出題 1
次の一覧のうち、文字列「will」を含む行はどれですか。該当する行をすべて報告してください。

本文抜粋
======

さんま、栗、さつまいも、きのこ。美味しい秋の味覚のそばにあるのは、白いご飯です。美味しい食材には美味しいご飯が欲しい。いつも炊飯器で何となく炊いているご飯がもっと美味しく食べられるなら土鍋に挑戦してみたい・・・そんな思いを抱いたことがある方も多いのではないでしょうか。でも調べれば調べるほど自分ではなかなか続けられそうになくて、結局断念してしまったり、少しハードルが高い印象です。例えばこんな懸念点。
・火を使うから、うっかり目を離せない。
・鍋が大きくて取り扱いが難しい。大きな鍋だと小まめに炊けなくて不便。
・美味しく炊くには火加減などの微妙なコツが不可欠で難しそう。
ちょっとのことでも、毎日の生活の中に取り入れるのは少し腰が引けてしまうと感じますよね。そんな今回ご紹介するのは電子レンジで気軽に本格的なご飯を楽しめるご飯釜。料理もずっと気を張っていると疲れてしまうから、ちょっと手抜きもしながら美味しいご飯を炊きたい、そんな方におすすめのアイテムです。
今回取り上げるのは、萬古焼(ばんこやき)の産地として有名な三重県のTOJIKI TONYAという陶磁器ブランドのご飯釜。オールブラック、オールホワイトのモダンで洗練された見た目ながら、素材本来の美味しさを引き出してくれる調理器具です。ZUTTOのスタッフも気に入って愛用しているというこのぽってりフォルムのご飯釜、早速見ていくことにしましょう。
なんでレンジで土鍋ご飯が作れるの?
TOJIKI TONYAのご飯釜がレンジでご飯を炊ける理由は、釜の本体を加熱させるために内側に電子レンジから発されるマイクロ波に反応して高温になる釉薬を施しているから。この独自の工夫により、直火で炊いたご飯と同じ甘みが出る仕組みになっています。
釜自体はすべすべした耐熱陶器。大きく幅をとってしまうこともなく、インテリアにも調和しやすいシンプルでモダンなデザインです。まずは、電子レンジでご飯を炊いてみることにしましょう。
電子レンジで土窯ご飯を炊いてみる
◇白米の炊き方
材料・・・白米、水
白米と水の分量は普段通り。一合(180cc)につき水200ccが必要です。
炊飯器や鍋で炊くように、まずはお米を洗っていきます。(無洗米の場合は省いてください。)その後、十分にお米に水分を吸収させるために白濁するまでご飯を浸けておきます。夏場なら30分〜1時間、冬場なら1〜2時間程度。この工程が、芯のないふっくらつやつやしたご飯に不可欠なのです。今回は外蓋を被せて1時間置きます。

======

課題用一覧

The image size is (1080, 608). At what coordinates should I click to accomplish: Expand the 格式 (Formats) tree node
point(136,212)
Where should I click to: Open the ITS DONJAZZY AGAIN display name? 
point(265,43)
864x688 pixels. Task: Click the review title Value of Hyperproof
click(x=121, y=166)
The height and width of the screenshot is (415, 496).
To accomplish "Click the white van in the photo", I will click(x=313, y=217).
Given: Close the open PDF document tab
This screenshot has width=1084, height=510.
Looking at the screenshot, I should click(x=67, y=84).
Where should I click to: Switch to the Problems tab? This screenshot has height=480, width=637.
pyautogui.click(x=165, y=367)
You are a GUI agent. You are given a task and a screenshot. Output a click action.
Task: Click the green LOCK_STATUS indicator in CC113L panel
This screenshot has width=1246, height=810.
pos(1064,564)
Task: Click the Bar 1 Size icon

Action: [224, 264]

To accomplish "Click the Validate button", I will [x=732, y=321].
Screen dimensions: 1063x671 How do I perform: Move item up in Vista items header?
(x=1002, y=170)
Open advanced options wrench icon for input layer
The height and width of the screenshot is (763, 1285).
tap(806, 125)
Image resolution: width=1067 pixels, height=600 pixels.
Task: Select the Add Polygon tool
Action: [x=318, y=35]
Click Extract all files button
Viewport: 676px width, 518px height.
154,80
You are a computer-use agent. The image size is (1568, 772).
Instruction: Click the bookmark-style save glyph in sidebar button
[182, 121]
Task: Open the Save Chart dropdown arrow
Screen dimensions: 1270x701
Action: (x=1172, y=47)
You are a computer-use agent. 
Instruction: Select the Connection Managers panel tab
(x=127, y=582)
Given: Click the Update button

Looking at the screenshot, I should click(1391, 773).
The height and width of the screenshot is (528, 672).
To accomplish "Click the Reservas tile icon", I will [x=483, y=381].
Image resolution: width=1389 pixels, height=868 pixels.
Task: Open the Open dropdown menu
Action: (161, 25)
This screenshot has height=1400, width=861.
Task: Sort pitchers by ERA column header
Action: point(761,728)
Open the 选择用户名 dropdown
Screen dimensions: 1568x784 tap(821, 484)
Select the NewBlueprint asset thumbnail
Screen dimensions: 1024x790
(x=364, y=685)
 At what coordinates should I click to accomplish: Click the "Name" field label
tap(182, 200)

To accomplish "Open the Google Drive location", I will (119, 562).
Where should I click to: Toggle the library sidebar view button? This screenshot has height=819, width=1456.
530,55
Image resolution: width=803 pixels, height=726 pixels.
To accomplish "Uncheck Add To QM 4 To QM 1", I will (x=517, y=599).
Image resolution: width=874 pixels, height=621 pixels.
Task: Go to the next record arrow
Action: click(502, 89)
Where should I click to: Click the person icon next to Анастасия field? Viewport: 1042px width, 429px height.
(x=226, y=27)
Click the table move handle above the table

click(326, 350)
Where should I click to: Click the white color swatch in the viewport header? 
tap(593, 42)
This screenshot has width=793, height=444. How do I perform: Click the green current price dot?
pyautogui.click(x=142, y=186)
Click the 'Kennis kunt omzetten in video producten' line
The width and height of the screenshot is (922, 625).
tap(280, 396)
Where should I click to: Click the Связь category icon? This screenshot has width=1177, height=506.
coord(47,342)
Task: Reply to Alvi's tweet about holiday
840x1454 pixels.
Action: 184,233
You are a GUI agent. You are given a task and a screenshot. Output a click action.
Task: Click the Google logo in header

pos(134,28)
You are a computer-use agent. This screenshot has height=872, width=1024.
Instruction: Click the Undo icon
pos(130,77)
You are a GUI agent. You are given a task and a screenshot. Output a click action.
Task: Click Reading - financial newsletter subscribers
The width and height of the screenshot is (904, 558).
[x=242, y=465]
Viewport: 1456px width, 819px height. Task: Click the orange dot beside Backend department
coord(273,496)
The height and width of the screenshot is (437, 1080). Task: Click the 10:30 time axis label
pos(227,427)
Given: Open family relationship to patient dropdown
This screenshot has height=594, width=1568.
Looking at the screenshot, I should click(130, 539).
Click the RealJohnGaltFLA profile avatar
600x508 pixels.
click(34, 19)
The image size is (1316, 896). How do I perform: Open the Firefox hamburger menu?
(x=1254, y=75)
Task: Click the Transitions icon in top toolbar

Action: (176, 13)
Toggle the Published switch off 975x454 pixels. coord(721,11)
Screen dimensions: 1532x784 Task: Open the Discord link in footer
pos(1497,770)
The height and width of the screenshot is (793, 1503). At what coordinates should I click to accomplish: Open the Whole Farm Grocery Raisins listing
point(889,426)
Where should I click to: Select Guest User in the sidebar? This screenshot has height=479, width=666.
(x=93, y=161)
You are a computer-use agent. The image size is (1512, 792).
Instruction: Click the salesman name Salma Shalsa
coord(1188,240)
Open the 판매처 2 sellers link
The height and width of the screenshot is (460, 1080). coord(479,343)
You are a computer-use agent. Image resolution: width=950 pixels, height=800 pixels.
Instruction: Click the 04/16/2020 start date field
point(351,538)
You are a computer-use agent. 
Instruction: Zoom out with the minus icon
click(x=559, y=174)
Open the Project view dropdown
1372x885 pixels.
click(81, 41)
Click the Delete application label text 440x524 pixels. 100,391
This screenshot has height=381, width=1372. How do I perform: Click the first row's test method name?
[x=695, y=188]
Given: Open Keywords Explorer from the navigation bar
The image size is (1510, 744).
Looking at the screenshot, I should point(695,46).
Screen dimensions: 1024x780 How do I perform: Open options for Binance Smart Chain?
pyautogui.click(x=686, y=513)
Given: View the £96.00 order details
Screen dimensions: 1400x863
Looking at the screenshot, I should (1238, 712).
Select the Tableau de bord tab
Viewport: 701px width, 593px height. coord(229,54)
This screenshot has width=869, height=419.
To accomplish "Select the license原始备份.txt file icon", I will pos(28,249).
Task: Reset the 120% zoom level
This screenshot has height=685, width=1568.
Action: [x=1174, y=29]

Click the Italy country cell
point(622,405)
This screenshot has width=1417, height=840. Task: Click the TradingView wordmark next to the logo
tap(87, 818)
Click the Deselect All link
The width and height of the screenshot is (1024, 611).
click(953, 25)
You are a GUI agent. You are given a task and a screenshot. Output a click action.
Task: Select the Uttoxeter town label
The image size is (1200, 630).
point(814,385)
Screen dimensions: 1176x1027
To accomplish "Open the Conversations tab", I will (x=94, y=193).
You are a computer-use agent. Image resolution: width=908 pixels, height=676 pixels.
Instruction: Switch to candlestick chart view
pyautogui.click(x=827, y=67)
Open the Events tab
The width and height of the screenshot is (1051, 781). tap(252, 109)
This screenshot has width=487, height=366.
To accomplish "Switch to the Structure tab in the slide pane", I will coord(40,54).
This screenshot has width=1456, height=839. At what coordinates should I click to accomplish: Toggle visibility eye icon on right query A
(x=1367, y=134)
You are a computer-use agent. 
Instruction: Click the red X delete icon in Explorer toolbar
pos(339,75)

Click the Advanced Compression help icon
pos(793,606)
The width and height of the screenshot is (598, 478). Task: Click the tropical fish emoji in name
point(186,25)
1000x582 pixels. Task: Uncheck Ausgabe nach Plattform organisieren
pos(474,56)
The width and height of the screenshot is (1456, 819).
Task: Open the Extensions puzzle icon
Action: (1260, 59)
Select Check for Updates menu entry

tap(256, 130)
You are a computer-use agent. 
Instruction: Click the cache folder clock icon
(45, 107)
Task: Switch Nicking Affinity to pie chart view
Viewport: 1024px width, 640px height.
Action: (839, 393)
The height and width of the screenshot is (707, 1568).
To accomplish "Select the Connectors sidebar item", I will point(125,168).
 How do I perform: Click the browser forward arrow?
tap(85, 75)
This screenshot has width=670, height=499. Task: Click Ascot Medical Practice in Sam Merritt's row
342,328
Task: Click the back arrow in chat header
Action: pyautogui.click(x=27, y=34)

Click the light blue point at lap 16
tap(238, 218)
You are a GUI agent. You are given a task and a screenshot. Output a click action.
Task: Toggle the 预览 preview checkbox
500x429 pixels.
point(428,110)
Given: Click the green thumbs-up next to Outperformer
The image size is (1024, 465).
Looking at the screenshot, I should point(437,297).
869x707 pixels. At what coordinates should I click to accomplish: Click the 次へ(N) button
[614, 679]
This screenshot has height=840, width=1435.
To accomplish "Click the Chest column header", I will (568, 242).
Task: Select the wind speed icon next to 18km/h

======

出題 2
上のご飯釜の記事について、次の問いに答えてください。
(a) TOJIKI TONYAは何県の陶磁器ブランドですか?
(b) 白米一合につき、水は何cc必要ですか?
(c) 冬場は、お米をどのくらいの時間水に浸けておきますか?

解答全文 1
To accomplish "Click the white van in the photo", I will click(x=313, y=217).
To accomplish "Click the Validate button", I will [x=732, y=321].
To accomplish "Click the Reservas tile icon", I will [x=483, y=381].
To accomplish "Open the Google Drive location", I will (119, 562).
To accomplish "Uncheck Add To QM 4 To QM 1", I will (x=517, y=599).
To accomplish "Select the license原始备份.txt file icon", I will pos(28,249).
To accomplish "Open the Conversations tab", I will (x=94, y=193).
To accomplish "Switch to the Structure tab in the slide pane", I will coord(40,54).
To accomplish "Select the Connectors sidebar item", I will point(125,168).
To accomplish "Click the Chest column header", I will (568, 242).

解答全文 2
(a) 三重県
(b) 200cc
(c) 1〜2時間程度